Mentre il 2012 birrario in Italia si concludeva con l’inquietante ingresso di Peroni in Eataly, una polemica dalle tinte simili infiammava la scena brassicola americana. L’analogia deriva dal coinvolgimento nella questione dei birrifici non artigianali, scagliatisi improvvisamente contro l’approccio della Brewers Association nei confronti del concetto di “craft beer” (birra artigianale). La scintilla è stata un articolo redatto da alcuni esponenti dell’associazione (tra cui Charlie Papazian), nel quale si sottolinea il diritto per il consumatore di distinguere le birre genuinamente artigianali da quelle pseudo artigianali – negli USA si utilizza il termine “crafty”. Queste ultime sono birre prodotte da birrifici industriali, ma camuffate da artigianali per aggredire un segmento di mercato al momento molto redditizio. Facendo un parallelo col mercato italiano, ad esempio potremmo considerare crafty la Moretti Grand Cru.

Righe estratte:
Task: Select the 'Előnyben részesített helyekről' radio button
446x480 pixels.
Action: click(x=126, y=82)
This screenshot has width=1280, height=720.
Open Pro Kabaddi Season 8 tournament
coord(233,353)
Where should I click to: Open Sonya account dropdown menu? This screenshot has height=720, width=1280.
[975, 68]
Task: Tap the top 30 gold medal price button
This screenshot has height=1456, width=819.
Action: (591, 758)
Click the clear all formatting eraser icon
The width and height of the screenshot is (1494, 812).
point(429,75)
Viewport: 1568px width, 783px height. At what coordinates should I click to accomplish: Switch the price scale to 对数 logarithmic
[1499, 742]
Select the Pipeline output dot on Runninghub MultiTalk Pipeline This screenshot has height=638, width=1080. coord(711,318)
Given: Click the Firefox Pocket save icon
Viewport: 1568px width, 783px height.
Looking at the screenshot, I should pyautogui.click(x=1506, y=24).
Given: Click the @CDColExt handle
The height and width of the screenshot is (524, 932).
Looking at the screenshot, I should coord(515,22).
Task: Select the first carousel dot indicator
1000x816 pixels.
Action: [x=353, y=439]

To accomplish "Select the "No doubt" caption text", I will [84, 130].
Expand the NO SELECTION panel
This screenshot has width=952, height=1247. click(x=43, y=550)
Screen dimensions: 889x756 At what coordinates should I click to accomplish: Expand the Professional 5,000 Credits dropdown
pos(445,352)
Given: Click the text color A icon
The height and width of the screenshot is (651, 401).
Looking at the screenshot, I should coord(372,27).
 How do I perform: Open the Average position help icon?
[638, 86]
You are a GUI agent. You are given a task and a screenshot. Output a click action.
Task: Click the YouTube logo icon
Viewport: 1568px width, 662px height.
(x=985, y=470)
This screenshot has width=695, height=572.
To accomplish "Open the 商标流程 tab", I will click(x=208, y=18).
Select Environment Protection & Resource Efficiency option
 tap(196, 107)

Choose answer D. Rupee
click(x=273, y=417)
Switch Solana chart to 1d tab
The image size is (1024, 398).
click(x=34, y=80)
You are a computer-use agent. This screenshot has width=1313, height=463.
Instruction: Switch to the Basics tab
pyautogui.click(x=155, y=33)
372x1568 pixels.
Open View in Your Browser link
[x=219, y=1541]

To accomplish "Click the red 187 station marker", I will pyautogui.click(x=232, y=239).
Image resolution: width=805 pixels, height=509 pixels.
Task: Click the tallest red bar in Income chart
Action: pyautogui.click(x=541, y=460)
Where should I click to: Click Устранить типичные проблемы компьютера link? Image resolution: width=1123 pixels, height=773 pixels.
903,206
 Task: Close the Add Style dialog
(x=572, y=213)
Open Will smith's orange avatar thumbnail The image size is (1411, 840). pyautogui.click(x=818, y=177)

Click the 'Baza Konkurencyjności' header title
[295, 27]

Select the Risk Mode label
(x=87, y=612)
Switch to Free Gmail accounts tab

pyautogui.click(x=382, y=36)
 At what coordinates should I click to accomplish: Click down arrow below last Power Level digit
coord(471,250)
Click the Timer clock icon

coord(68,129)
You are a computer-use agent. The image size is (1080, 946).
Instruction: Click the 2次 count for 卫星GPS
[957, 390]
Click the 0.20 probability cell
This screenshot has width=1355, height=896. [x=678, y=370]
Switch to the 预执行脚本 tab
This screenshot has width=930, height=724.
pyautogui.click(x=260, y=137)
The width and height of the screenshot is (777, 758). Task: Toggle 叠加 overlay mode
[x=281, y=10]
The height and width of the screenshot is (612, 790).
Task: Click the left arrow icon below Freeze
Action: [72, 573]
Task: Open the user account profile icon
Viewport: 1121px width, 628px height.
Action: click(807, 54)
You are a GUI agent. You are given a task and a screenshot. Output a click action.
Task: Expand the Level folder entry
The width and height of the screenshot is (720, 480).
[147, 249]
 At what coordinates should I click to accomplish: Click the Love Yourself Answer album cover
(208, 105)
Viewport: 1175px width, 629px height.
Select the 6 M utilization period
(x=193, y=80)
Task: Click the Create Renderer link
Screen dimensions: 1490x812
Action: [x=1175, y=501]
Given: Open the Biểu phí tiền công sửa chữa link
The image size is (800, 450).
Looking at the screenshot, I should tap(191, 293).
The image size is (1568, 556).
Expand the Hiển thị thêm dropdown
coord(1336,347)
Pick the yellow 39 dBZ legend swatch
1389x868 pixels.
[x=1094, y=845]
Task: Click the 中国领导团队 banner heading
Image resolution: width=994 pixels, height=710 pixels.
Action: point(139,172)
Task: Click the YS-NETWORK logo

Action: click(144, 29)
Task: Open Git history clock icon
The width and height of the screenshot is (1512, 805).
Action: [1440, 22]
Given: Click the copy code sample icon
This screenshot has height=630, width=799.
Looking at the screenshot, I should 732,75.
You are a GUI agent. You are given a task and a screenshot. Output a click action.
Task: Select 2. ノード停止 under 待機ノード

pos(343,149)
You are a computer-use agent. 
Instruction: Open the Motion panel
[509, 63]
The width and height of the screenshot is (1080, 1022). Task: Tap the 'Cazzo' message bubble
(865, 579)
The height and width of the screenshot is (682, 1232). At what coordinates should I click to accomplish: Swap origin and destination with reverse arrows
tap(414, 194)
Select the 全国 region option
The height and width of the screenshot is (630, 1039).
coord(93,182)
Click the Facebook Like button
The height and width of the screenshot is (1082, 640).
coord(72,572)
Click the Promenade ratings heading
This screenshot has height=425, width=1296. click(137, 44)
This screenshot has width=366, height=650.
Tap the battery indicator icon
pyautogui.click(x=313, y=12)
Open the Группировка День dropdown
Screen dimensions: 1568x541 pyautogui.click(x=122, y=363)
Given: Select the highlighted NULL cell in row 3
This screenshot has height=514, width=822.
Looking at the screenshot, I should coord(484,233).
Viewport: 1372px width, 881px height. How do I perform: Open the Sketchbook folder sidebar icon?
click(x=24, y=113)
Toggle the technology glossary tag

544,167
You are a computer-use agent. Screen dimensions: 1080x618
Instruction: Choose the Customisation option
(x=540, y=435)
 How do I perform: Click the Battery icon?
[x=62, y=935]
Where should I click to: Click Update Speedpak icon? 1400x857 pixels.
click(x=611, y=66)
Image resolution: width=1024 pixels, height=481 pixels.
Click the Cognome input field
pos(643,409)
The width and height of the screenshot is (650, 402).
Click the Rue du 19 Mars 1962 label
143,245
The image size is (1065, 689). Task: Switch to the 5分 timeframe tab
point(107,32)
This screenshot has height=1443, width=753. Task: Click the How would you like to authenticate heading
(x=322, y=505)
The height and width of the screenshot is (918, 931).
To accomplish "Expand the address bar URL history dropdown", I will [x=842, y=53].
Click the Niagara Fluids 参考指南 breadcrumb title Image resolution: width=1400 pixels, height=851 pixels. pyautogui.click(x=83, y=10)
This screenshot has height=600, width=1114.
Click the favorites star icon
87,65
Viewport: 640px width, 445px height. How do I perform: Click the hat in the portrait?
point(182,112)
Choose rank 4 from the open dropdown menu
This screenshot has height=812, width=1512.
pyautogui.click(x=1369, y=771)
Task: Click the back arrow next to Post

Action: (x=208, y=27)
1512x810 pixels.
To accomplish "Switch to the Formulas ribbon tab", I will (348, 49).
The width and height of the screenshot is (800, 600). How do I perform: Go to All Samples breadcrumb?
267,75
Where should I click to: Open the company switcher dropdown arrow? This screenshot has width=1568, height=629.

Problema da risolvere:
Rispondi in base al testo sulla birra artigianale:
1. Quale birrificio è entrato in Eataly alla fine del 2012?
2. Quale termine si usa negli USA per indicare le birre pseudo artigianali?
3. Quale birra viene citata come esempio italiano di birra pseudo artigianale?
Le righe non hanno alcun ruolo in questo lavoro.

Soluzione proposta:
1. Peroni.
2. "Crafty".
3. La Moretti Grand Cru.